START INPUT MATERIAL

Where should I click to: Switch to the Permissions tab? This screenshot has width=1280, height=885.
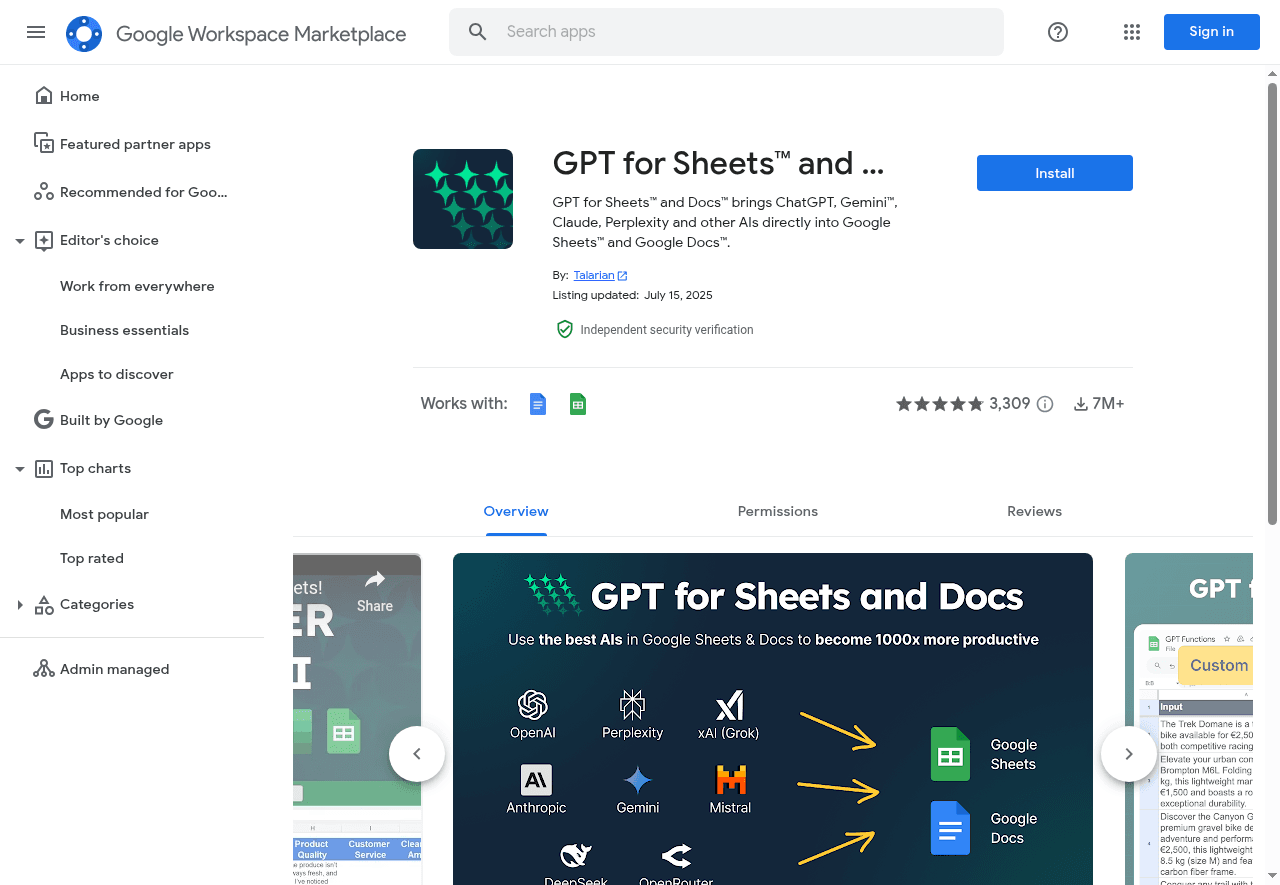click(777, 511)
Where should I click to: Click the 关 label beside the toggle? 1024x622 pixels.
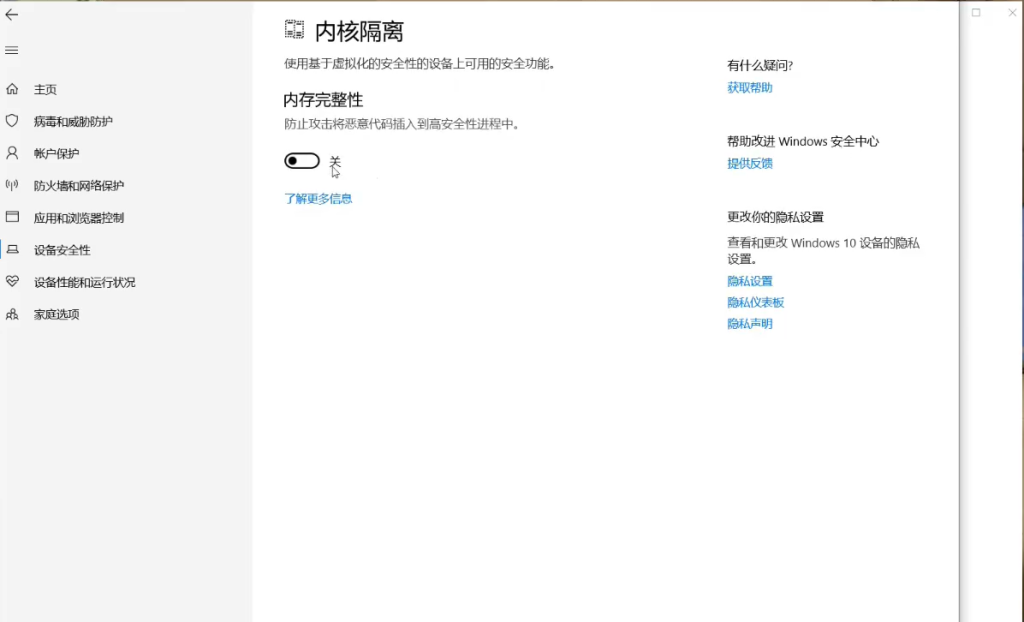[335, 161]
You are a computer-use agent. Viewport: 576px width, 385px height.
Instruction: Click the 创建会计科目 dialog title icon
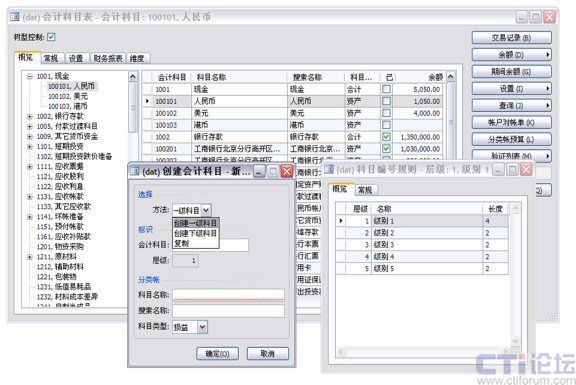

END INPUT MATERIAL
START INPUT MATERIAL

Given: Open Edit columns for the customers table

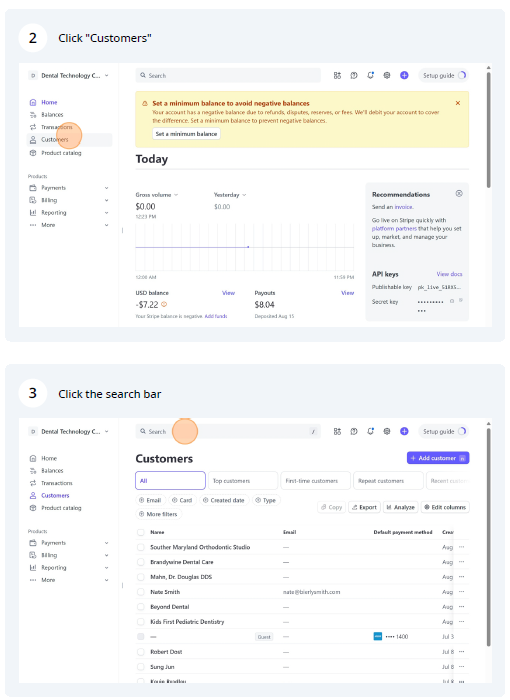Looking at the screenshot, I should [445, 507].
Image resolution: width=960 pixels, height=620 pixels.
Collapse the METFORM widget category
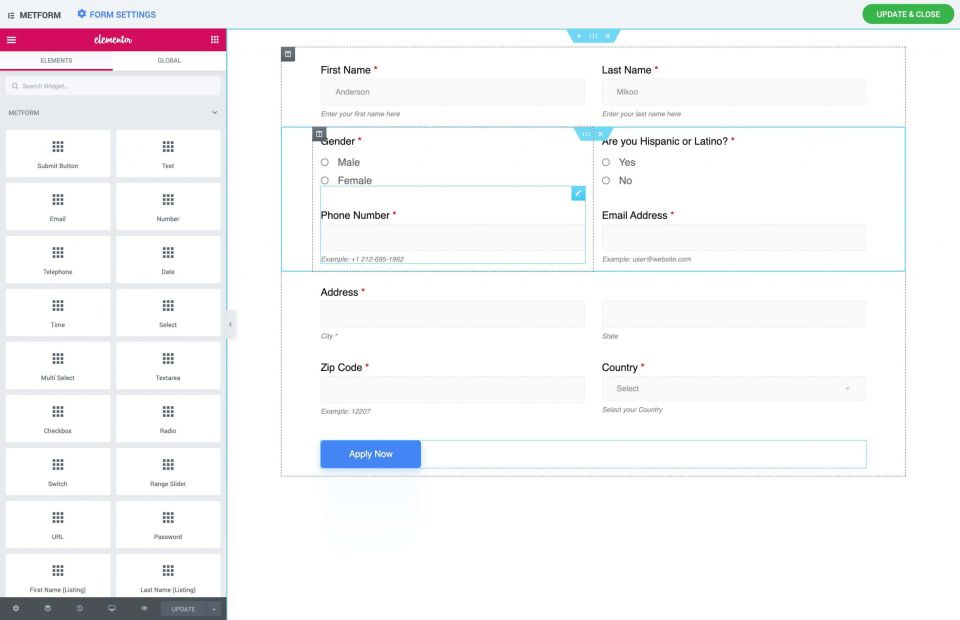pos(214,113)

END INPUT MATERIAL

- [WHAT TO DO]:
In the data above, which lines lie between the line with "You are a computer-use" and the line with "Instruction: Click the", inclusive? Print those lines exactly and nothing else.

- [PROBLEM SOLUTION]:
You are a computer-use agent. Viewport: 576px width, 385px height.
Instruction: Click the 创建会计科目 dialog title icon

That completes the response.